To do :: The expected result is an exact copy of the lines from the one holding "Where should I click to: Open" to the last line of the material, with pictures removed and nothing added.

╭──

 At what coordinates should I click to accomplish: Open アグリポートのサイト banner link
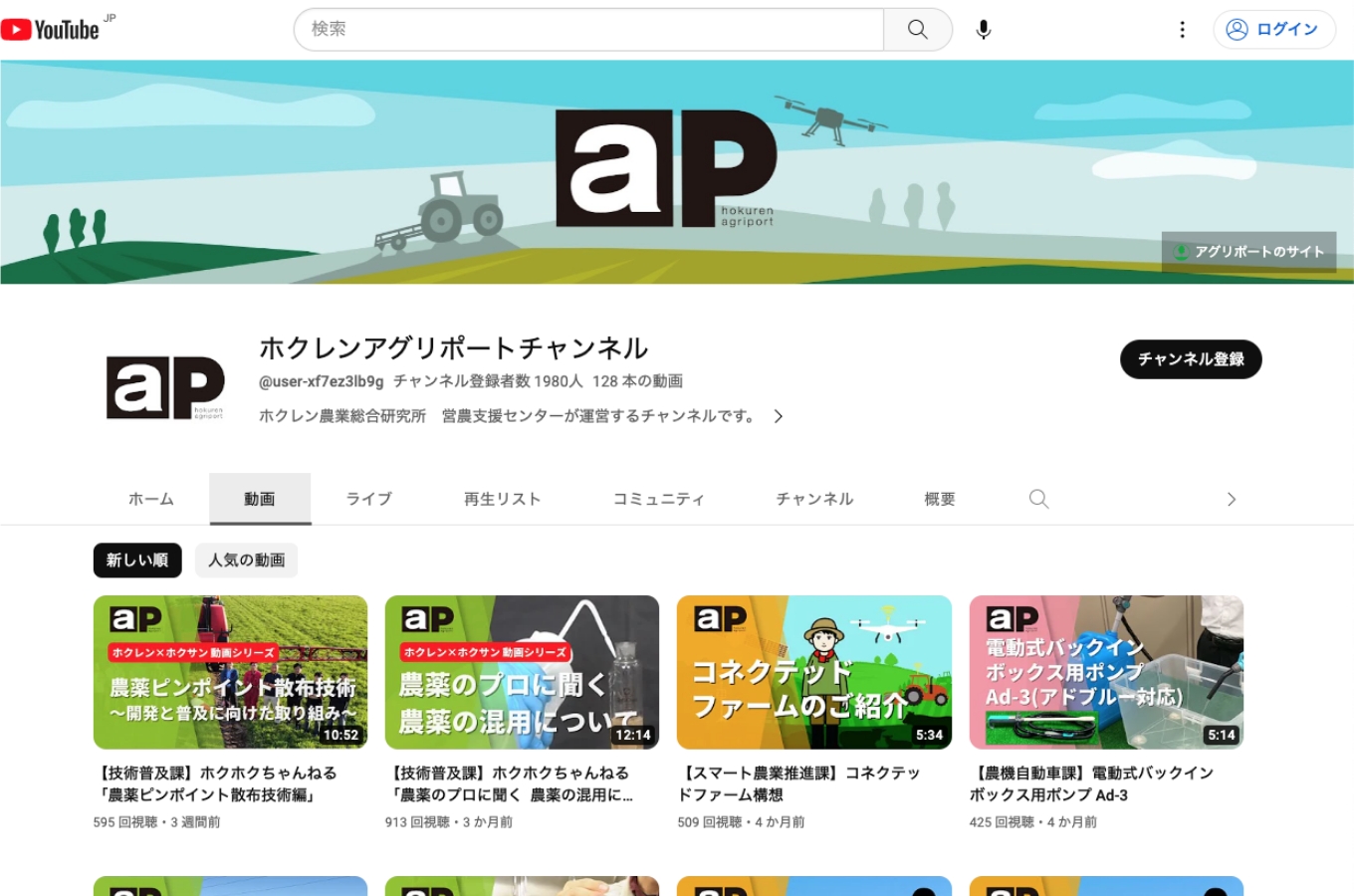pos(1248,252)
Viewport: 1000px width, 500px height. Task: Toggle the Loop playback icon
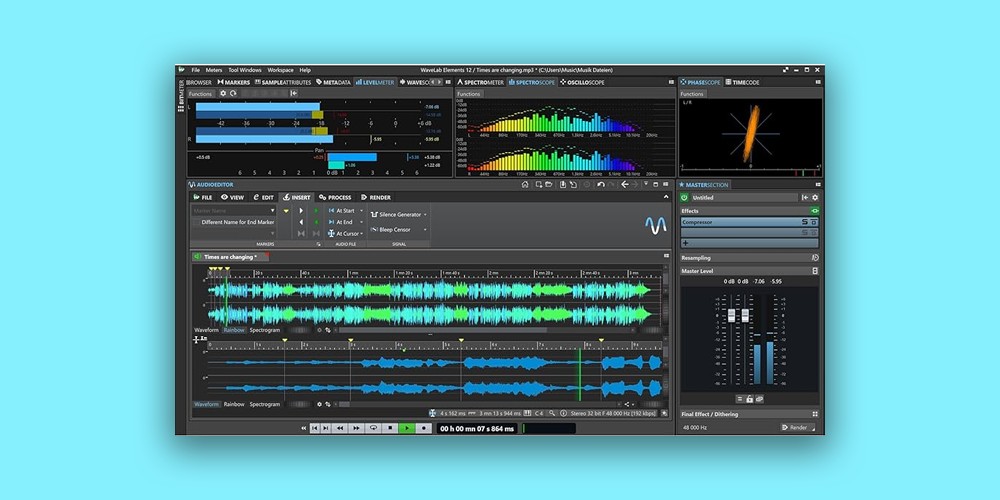[373, 428]
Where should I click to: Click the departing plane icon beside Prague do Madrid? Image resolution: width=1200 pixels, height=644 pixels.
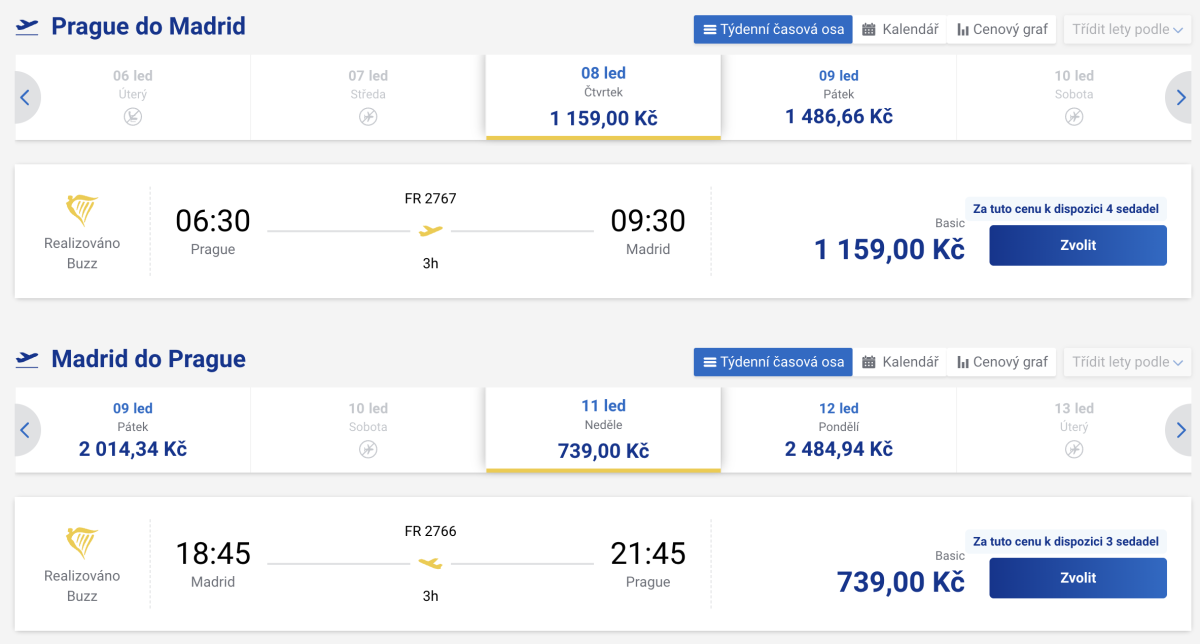(28, 27)
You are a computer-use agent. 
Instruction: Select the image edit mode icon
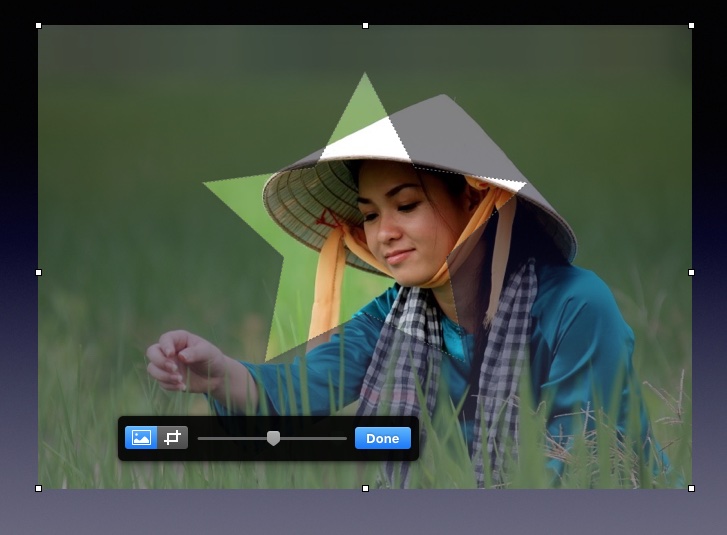tap(141, 438)
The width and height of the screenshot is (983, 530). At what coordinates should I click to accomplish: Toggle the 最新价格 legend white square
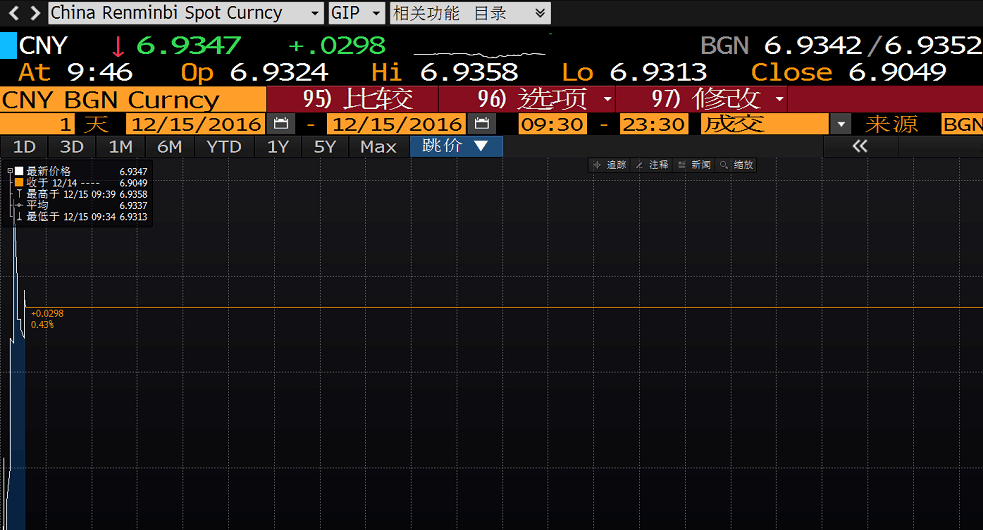pos(18,171)
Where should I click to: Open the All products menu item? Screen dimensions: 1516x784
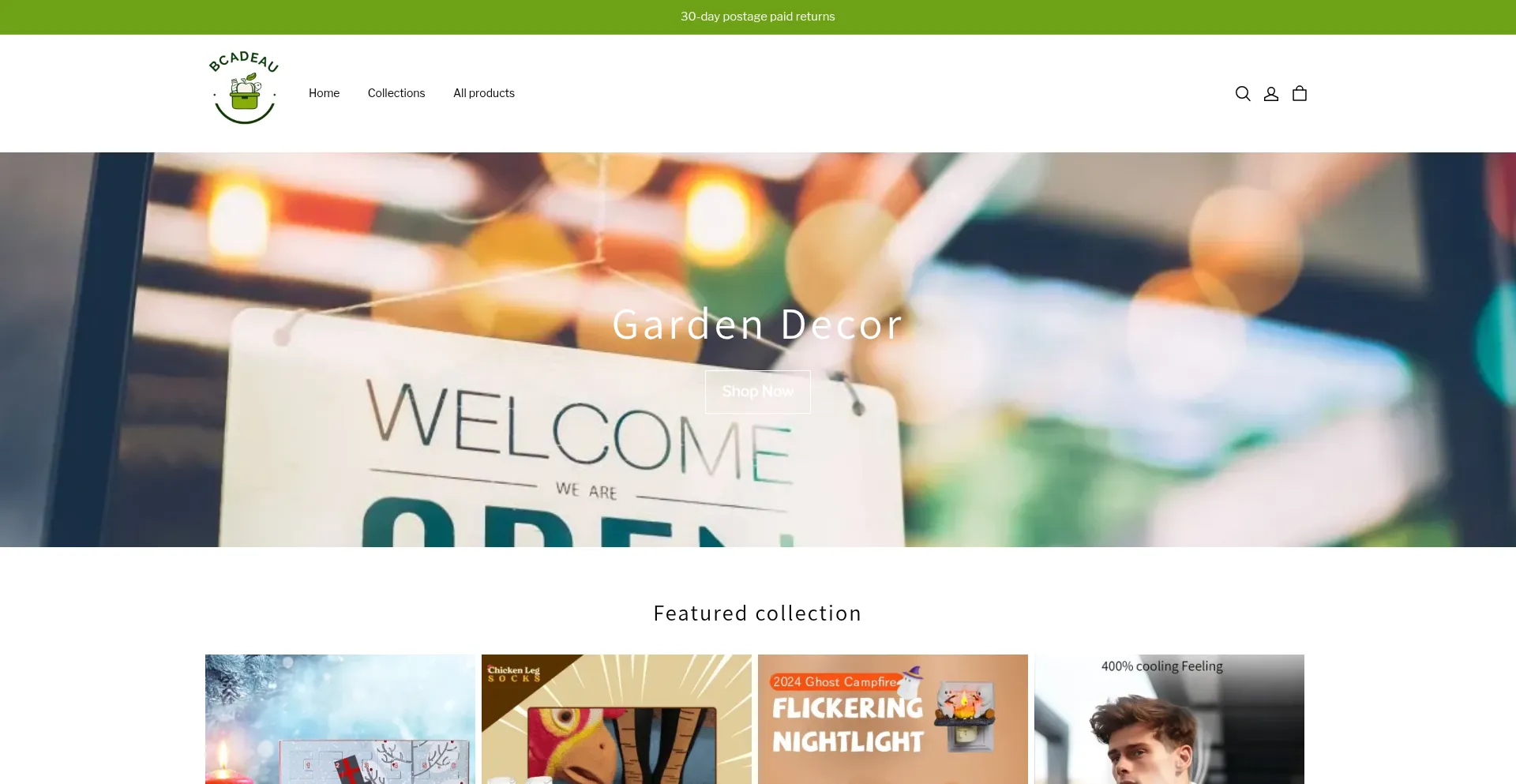[484, 93]
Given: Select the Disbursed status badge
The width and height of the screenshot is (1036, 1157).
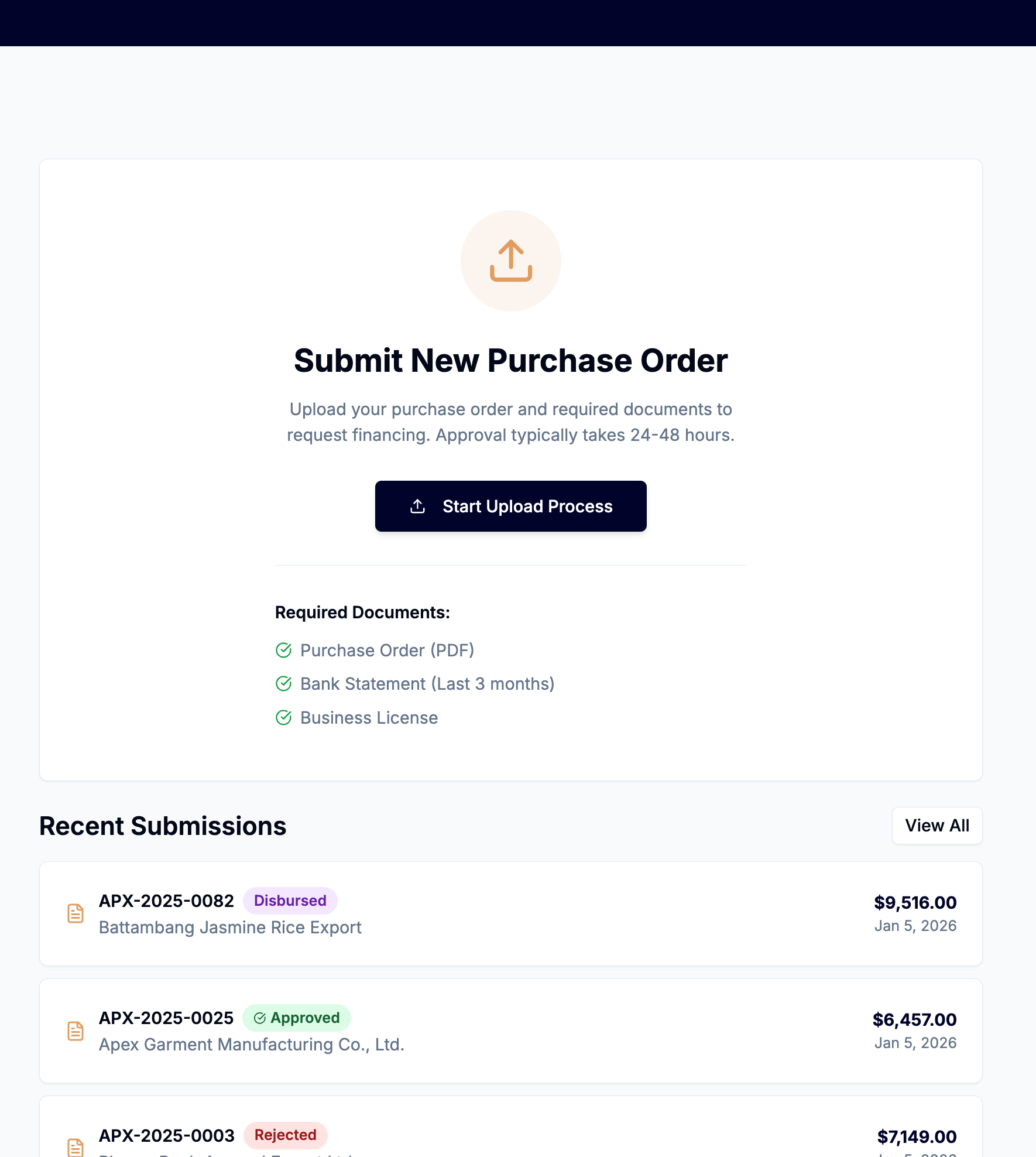Looking at the screenshot, I should [x=290, y=901].
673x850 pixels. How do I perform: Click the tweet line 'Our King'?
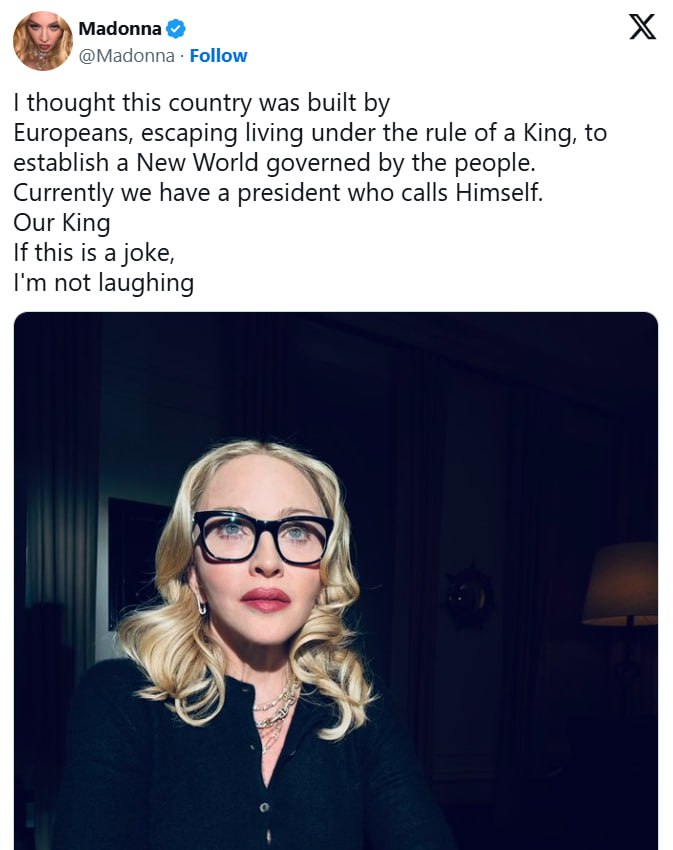[x=62, y=223]
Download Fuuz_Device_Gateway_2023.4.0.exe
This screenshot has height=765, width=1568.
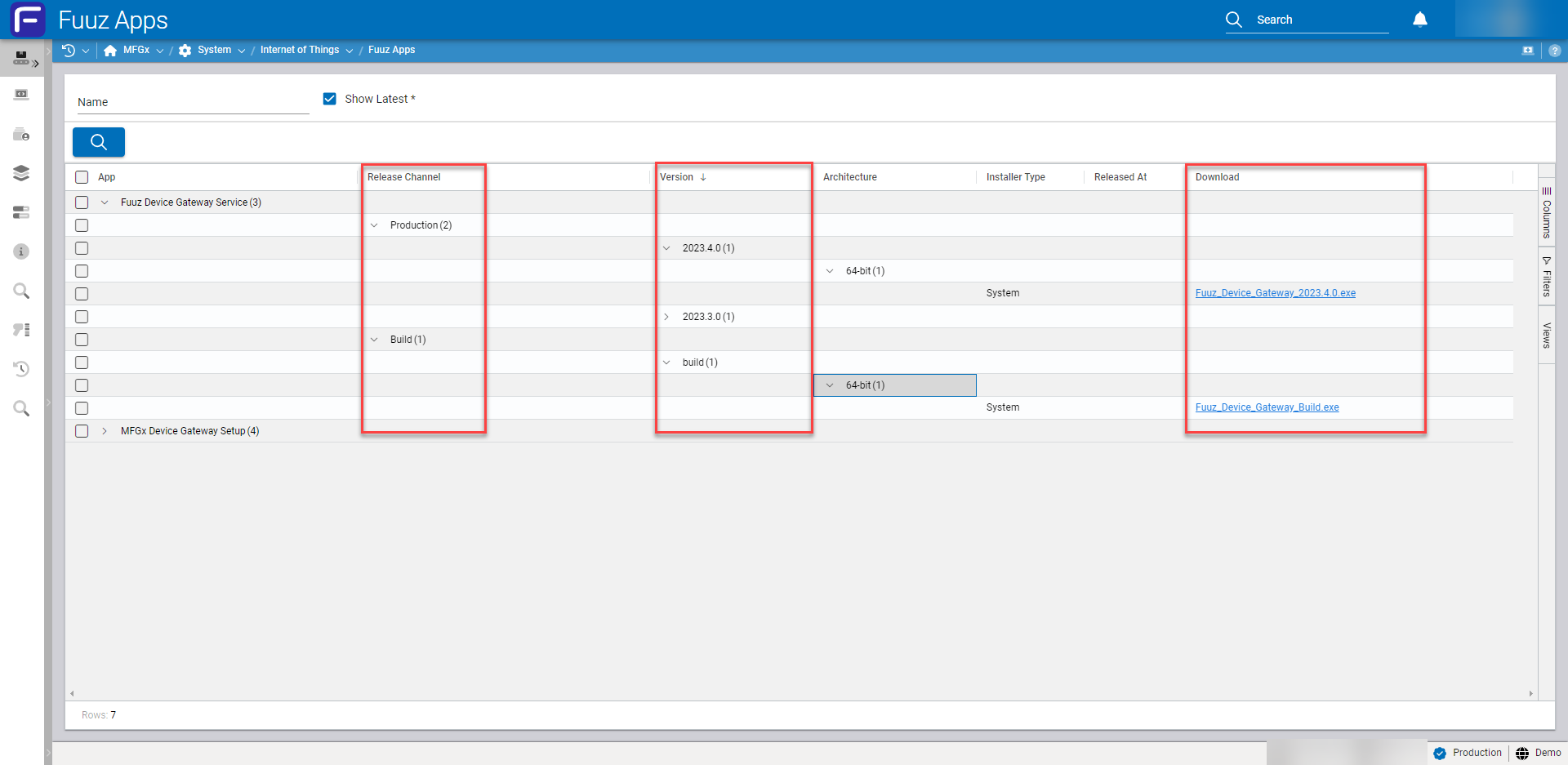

╰──

Exercise solution ::
Where should I click to: Open the All products menu item? Screen dimensions: 1516x784
[484, 93]
Given: Select the Disbursed status badge
The width and height of the screenshot is (1036, 1157).
Looking at the screenshot, I should [x=290, y=901].
673x850 pixels. How do I perform: Click the tweet line 'Our King'?
[x=62, y=223]
Download Fuuz_Device_Gateway_2023.4.0.exe
This screenshot has height=765, width=1568.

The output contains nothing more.